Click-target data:
════
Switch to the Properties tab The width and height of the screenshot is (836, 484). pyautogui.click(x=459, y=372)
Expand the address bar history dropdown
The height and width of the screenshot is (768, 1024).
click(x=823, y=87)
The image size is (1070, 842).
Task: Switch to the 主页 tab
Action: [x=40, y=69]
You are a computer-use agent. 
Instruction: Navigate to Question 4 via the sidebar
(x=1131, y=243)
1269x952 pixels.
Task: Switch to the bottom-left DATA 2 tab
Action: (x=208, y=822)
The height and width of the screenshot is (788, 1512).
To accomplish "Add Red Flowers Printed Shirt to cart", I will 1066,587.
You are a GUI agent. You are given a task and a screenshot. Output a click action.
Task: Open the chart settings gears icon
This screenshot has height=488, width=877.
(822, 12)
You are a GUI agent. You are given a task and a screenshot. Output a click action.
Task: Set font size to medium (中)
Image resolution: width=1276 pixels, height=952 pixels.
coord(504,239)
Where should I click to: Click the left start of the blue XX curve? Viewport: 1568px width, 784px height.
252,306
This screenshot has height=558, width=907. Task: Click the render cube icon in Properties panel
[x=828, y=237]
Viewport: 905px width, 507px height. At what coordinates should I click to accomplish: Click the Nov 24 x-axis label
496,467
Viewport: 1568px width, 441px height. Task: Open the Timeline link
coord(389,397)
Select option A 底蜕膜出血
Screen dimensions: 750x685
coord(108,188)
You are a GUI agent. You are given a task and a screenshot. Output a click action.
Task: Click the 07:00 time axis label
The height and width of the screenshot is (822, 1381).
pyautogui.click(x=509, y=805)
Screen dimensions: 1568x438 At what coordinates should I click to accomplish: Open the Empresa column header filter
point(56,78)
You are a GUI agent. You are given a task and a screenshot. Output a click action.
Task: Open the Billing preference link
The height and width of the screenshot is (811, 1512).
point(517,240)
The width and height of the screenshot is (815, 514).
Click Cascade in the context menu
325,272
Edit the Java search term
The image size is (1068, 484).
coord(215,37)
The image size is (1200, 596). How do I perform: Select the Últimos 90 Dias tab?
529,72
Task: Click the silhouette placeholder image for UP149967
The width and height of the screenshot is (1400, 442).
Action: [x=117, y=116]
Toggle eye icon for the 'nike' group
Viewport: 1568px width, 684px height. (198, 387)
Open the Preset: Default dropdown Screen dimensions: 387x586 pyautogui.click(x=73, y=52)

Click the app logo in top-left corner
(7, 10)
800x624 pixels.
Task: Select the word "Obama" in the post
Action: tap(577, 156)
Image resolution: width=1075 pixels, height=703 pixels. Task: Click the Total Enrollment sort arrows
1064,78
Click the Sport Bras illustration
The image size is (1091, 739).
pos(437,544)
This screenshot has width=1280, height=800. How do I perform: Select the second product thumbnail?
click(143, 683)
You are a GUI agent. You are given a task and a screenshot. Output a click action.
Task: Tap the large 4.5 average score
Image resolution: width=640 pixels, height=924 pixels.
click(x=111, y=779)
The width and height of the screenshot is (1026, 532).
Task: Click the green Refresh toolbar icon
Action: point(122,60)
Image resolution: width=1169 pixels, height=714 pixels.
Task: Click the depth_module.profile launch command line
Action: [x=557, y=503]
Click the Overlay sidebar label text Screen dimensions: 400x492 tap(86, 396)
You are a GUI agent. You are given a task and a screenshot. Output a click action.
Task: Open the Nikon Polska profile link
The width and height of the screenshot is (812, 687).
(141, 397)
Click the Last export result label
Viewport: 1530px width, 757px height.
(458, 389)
════
Directions for this task: Express the lines of the listing above as a JSON list of strings, one per line and skipping blank lines, starting at the line holding "Image resolution: width=1075" and ending with the final line of the listing, both ends included.

The solution:
[
  "Image resolution: width=1075 pixels, height=703 pixels. Task: Click the Total Enrollment sort arrows",
  "1064,78",
  "Click the Sport Bras illustration",
  "The image size is (1091, 739).",
  "pos(437,544)",
  "This screenshot has width=1280, height=800. How do I perform: Select the second product thumbnail?",
  "click(143, 683)",
  "You are a GUI agent. You are given a task and a screenshot. Output a click action.",
  "Task: Tap the large 4.5 average score",
  "Image resolution: width=640 pixels, height=924 pixels.",
  "click(x=111, y=779)",
  "The width and height of the screenshot is (1026, 532).",
  "Task: Click the green Refresh toolbar icon",
  "Action: point(122,60)",
  "Image resolution: width=1169 pixels, height=714 pixels.",
  "Task: Click the depth_module.profile launch command line",
  "Action: [x=557, y=503]",
  "Click the Overlay sidebar label text Screen dimensions: 400x492 tap(86, 396)",
  "You are a GUI agent. You are given a task and a screenshot. Output a click action.",
  "Task: Open the Nikon Polska profile link",
  "The width and height of the screenshot is (812, 687).",
  "(141, 397)",
  "Click the Last export result label",
  "Viewport: 1530px width, 757px height.",
  "(458, 389)"
]